Frage an Gerd Friedrich Bollmann von Christian P. bezüglich Außenpolitik und internationale Beziehungen
Sehr geehrter Herr Bollmann,
Tschetschenien stirbt!
Völkermord ist das schlimmste Verbrechen, zu dem Menschen fähig sind. In Tschetschenien – am Rande Europas – wurde von 1994 bis heute jeder Fünfte Opfer von Genozid. Unter den 200.000 Toten sind 50.000 Kinder und Jugendliche, schätzt die Gesellschaft für bedrohte Völker. Täglich verschwinden Zivilisten spurlos, werden gefoltert und getötet. Zehntausende sind kriegsverletzt. Viele können nicht ausreichend versorgt werden. Jetzt weitet sich der Krieg auf die Nachbarregionen aus.
Bundeskanzler Gerhard Schröder hat die Tschetschenien-Politik des befreundeten russischen Präsidenten Wladimir Putin vorbehaltlos unterstützt: Er entsandte eine Delegation des BND in die tschetschenische Hauptstadt Grosny, nachdem sie dem Erdboden gleichgemacht worden war. Bundeswehr und russische Armee vereinbarten gemeinsame Übungsmanöver, und ein mutmaßlicher Kriegsverbrecher begleitete den russischen Präsidenten im Frühjahr 2005 zur Messe nach Hannover.
Wir fragen Sie: Welche Initiativen werden Sie für die Wiederherstellung des Friedens in Tschetschenien entwickeln? Welche Maßnahmen könnte Deutschland ergreifen, um die Verfolgungen und Morde in Tschetschenien zu beenden?
Für die Beantwortung bedanke ich mich bereits im Voraus.
MfG
Christian Preuß
Regionalgruppe Wanne Eickel der Gesellschaft für bedrohte Völker
Sehr geehrter Herr Preuß,
der Tschetschenienkonflikt ist in der Tat einer der tragischsten, der sich zur Zeit auf dem europäischen Kontinent abspielt. Es wäre vermessen zu behaupten, dass es irgendjemanden gibt auf dieser Welt, der über ein Patentrezept zur Lösung dieses langjährigen Konflikts verfügt. Die Bundesregierung und die SPD-Bundestagsfraktion bemühen sich seit vielen Jahren, die russische Seite davon zu überzeugen, dass Voraussetzung für eine Konfliktlösung die Beachtung der Menschenrechte bei der Verfolgung von Straftätern, seien es Terroristen oder gewöhnliche Kriminelle, ist. Solange das Fehlverhalten von Angehörigen russischer Sicherheitskräfte nicht oder nur unzureichend geahndet wird, wird es der russischen Führung auch nicht gelingen, das verloren gegangene Vertrauen der Bevölkerung in Tschetschenien wieder herzustellen.
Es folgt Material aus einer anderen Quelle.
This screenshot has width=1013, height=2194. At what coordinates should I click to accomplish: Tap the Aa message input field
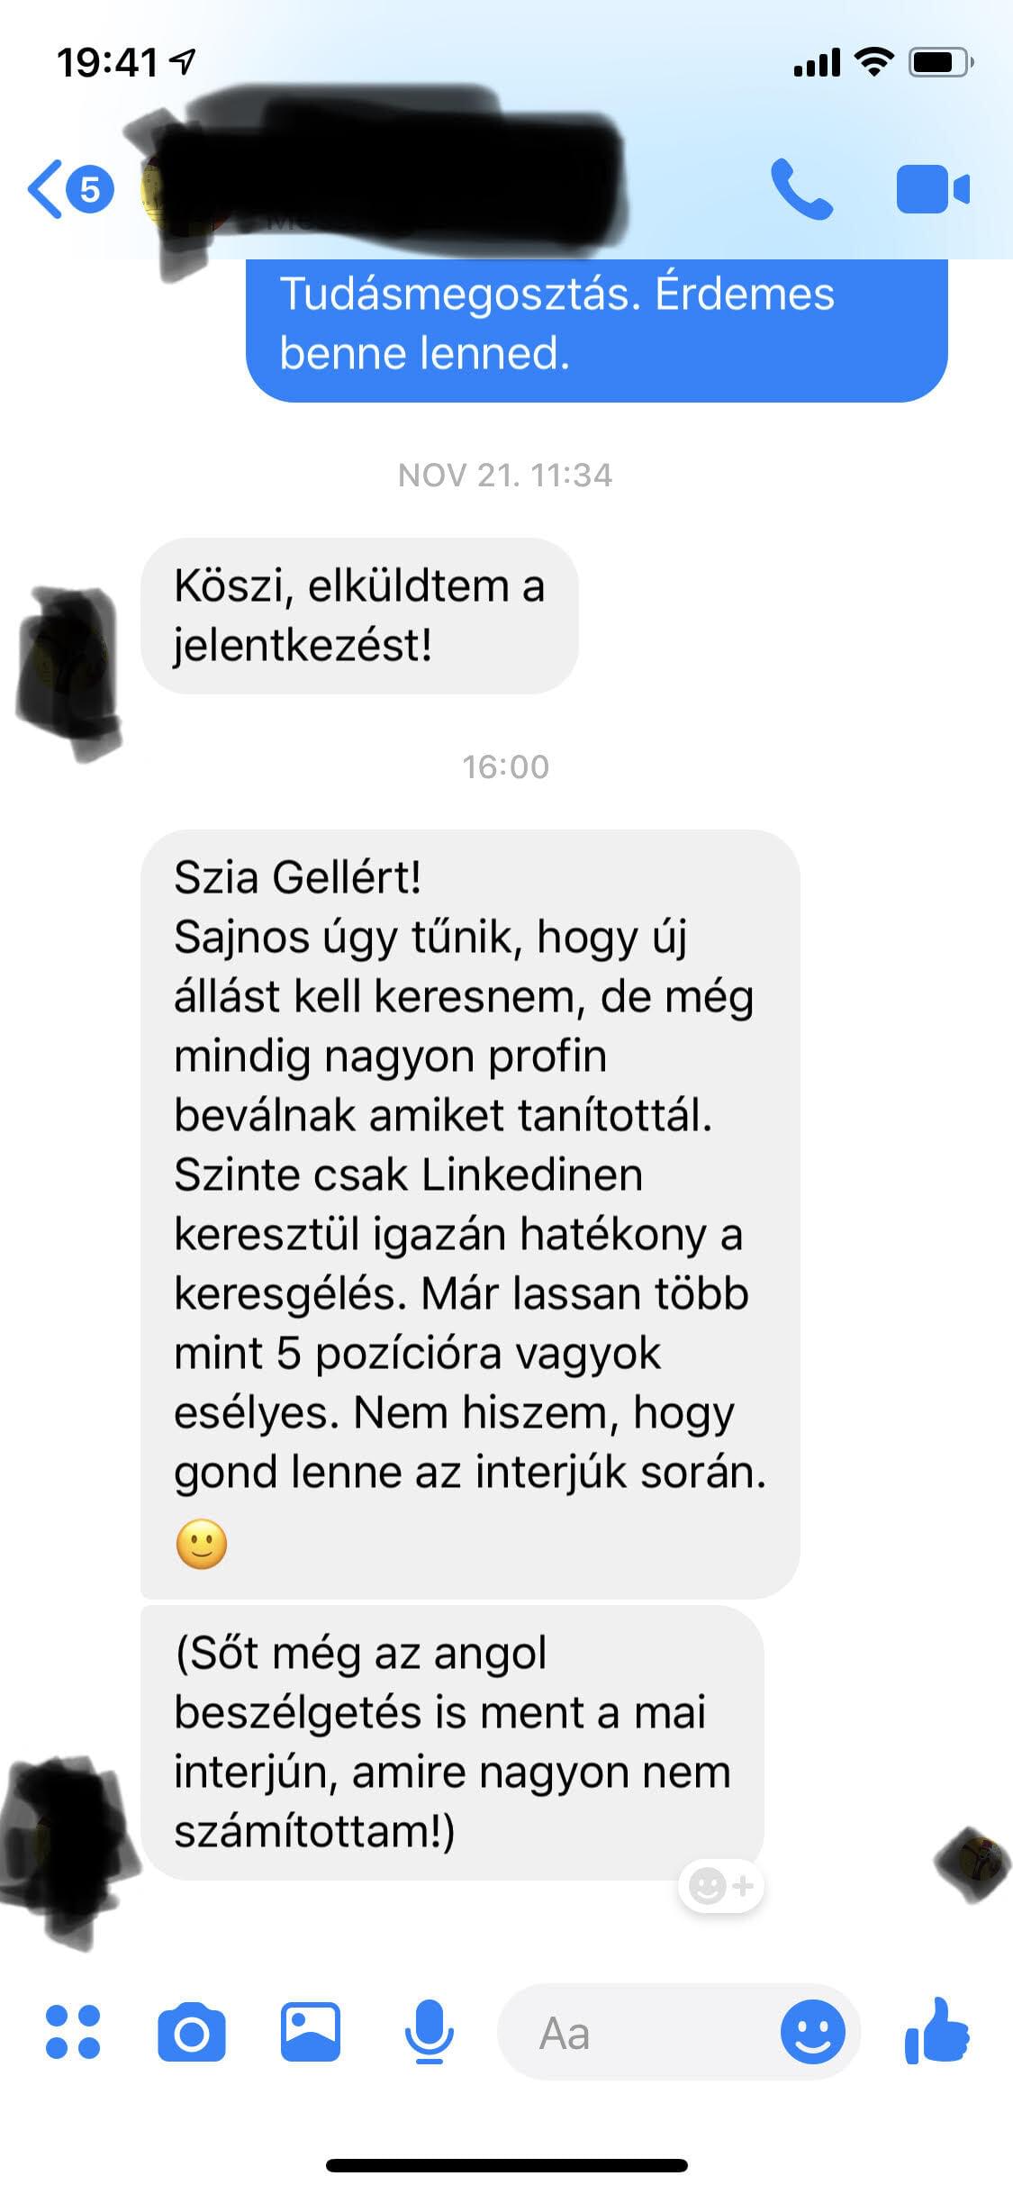point(639,2032)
Deutschland und die Europäische Union haben Russland eine Reihe von Vorschlägen unterbreitet, um gemeinsam aus dem Teufelskreis der Gewalt herauszukommen. Dazu gehört das Angebot der grenzüberschreitenden Kooperation in Anlehnung an Erfahrungen aus dem Stabilitätspakt Südosteuropa, der Ausbildung lokaler und regionaler Verwaltungsbeamter und praktische technische Hilfe zur Wiederherstellung der Infrastruktur. Der kürzlich begangene erste Jahrestag des Geiseldramas von Beslan, dem über 300 Menschen, darunter 186 Kinder, zum Opfer fielen, mahnt uns, nichts unversucht zu lassen, eine friedliche Lösung des Tschetschenienkonflikts herbeizuführen.